DIRECTIONS FOR THIS TASK: Below is a listing; repeat exactly the lines from the one containing "Task: Open the three-dot" to the one containing "Given: Close the EaseUS MobiSaver window", both included.

^^^^^^^^^^^^^^^^

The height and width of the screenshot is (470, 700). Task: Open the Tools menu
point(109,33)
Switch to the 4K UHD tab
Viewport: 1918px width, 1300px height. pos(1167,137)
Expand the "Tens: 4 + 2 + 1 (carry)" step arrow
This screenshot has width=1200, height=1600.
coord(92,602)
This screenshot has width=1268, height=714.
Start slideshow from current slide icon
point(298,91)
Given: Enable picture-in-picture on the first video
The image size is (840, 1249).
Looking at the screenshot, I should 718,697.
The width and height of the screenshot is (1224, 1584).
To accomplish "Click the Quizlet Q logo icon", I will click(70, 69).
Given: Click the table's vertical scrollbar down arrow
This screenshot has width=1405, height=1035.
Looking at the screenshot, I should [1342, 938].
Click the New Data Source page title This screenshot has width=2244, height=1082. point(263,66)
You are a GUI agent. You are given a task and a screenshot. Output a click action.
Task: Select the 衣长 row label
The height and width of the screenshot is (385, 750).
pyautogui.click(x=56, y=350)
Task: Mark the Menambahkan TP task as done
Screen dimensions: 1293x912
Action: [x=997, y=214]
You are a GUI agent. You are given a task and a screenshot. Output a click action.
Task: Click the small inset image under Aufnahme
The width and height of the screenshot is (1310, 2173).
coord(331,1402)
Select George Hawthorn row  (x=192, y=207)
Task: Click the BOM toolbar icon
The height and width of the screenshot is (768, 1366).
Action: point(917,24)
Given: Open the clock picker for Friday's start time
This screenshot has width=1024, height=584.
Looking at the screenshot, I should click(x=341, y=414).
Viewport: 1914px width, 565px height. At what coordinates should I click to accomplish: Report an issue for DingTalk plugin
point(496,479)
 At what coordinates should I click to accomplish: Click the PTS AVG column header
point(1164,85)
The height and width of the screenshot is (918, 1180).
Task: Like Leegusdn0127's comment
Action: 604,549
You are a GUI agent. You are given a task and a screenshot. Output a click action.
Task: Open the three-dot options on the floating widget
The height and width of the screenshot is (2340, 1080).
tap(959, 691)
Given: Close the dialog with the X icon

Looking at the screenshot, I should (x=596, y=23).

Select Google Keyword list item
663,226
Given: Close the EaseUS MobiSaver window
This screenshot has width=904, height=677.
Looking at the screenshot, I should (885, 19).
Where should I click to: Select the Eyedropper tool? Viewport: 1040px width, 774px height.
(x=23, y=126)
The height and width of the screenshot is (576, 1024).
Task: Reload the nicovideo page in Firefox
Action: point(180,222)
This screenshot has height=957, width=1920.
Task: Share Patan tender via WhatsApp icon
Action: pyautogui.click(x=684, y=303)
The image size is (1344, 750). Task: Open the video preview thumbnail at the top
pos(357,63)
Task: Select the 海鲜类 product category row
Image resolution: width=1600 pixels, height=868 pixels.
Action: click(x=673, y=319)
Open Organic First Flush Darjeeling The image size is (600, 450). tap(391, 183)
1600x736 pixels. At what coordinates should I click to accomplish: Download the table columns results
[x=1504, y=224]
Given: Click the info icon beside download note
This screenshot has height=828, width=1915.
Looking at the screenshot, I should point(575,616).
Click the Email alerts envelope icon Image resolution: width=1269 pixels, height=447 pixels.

^^^^^^^^^^^^^^^^

SOLUTION BELOW:
Task: Open the three-dot options on the floating widget
The height and width of the screenshot is (2340, 1080).
tap(959, 691)
Given: Close the dialog with the X icon

Looking at the screenshot, I should (x=596, y=23).

Select Google Keyword list item
663,226
Given: Close the EaseUS MobiSaver window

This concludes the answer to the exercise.